Confusion over BCNF

1.1k views Asked by At

Schema: R(A,B,C,D,E,F,G,H,I,J) and functional dependencies FD = { A->DE, IJ->H, I->A, J->FG, G->BC }

Question: Is relation in BCNF?

Answer: It's not because A is not superkey.

I'm aware under which conditions relation is in BCNF, but what confuses me all the time is superkey. Could anyone explain why in the answer A is not superkey? And why not pick, for example, IJ or I as a superkey? k

2

There are 2 answers

0
Renzo On

The definition of BCNF requires that no non-trivial functional dependency of a relational R has a determinant (left hand side) which is a superkey. A superkey being an attribute or set of attributes that determines all the attributes of the relation. So, if at least a dependency has a determinant which is not a superkey, the relation is not in BCNF.

In this example we could start from any dependency. Let’s start from A → DE. We can check if A is a superkey by calculating its closure and see if it contains all the attributes:

A+ → A
A+ → ADE (because of A → DE)

No other attribute can be added, so A is not a superkey of R, and the relation is not in BCNF.

Similarly we could see that I, J, and G are not superkeys.

Actually this relation has a unique candidate key, IJ, fact that can be checked by calculating its closure IJ+. This means that each superkey must contain IJ.

0
philipxy On

One does not "pick" a superkey. Given a schema and functional dependencies, some sets of attributes are candidate keys. Every superset of a candidate key is a superkey.

The notion of candidate key is usually defined in terms of superkey, though. A superkey is a set of attributes that determines every attribute. A candidate key is a superkey that has no proper (smaller) subset that is a superkey.

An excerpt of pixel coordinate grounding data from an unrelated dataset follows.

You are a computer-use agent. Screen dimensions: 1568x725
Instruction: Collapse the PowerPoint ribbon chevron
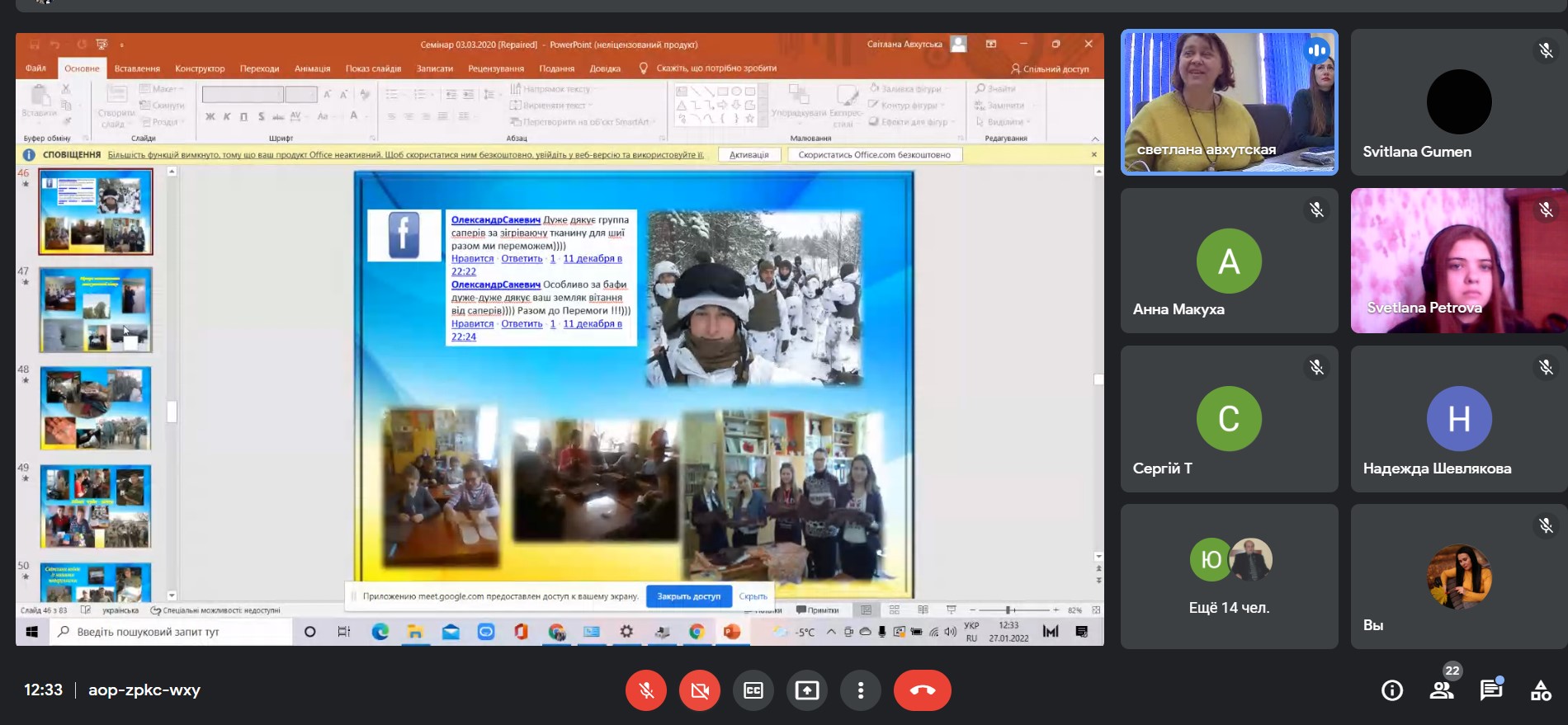1095,139
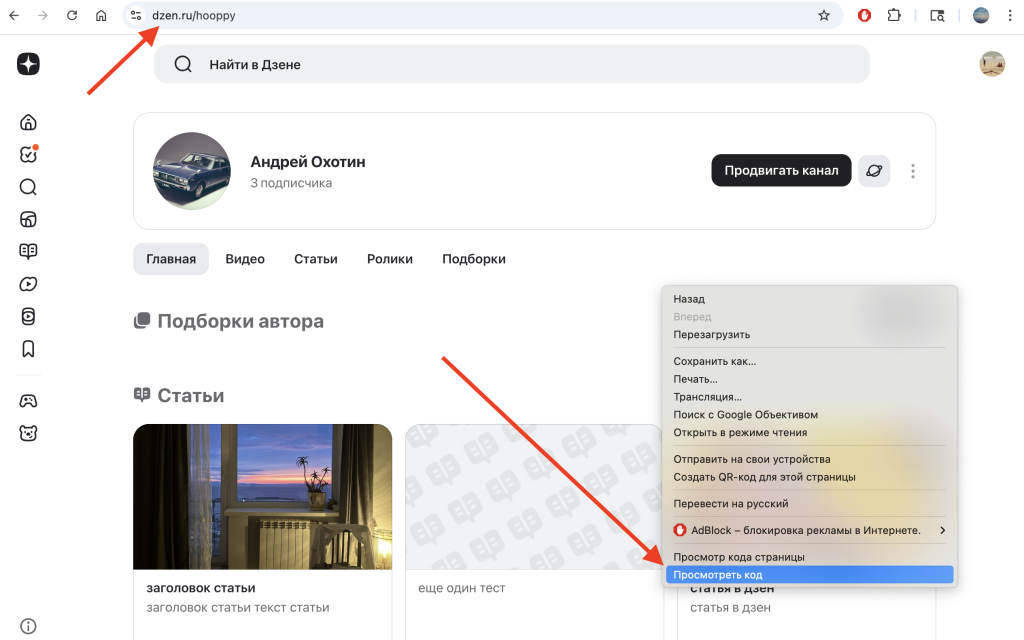Open the Подборки автора heading link
1024x640 pixels.
pyautogui.click(x=240, y=322)
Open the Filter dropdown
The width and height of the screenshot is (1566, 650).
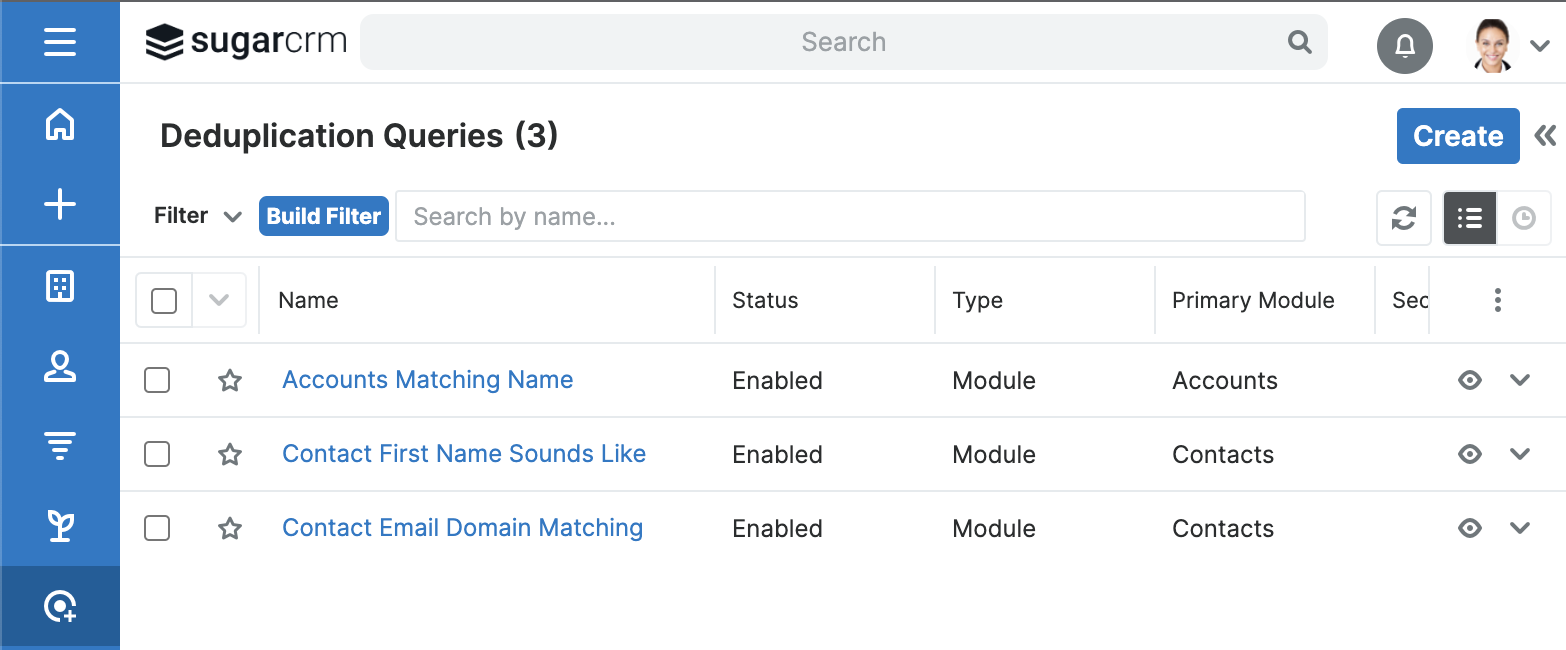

Another way to define "superkey" is a set of attributes where every subrow of values for it is unique. Hence we often express or recognize that a set of attributes is a superkey by saying that it is "unique".

(You can arbitrarily "pick" one candidate key to be "primary key", but this has no relevance to relational theory. Telling your choice to a DBMS might affect what it does. Ironically, a set of columns declared PRIMARY KEY in SQL states that it is a superkey, not necessarily a candidate key, ie not necessarily a primary key. As far as constraints are concerned it means UNIQUE NOT NULL.)

When some functional dependencies hold in a schema, other ones do. Collectively the ones that hold are those that the originals imply per Armstrong's axioms. For {A} to be a superkey, some subset of it has to be a candidate key. But given your set of functional dependencies, neither {} nor {A} is a candidate key. Similarly for {I}. But {IJ}, if you determine its closure, determines all attributes. So it is a superkey. So so is every superset of it. Since no proper subset of it is, it is also a candidate key.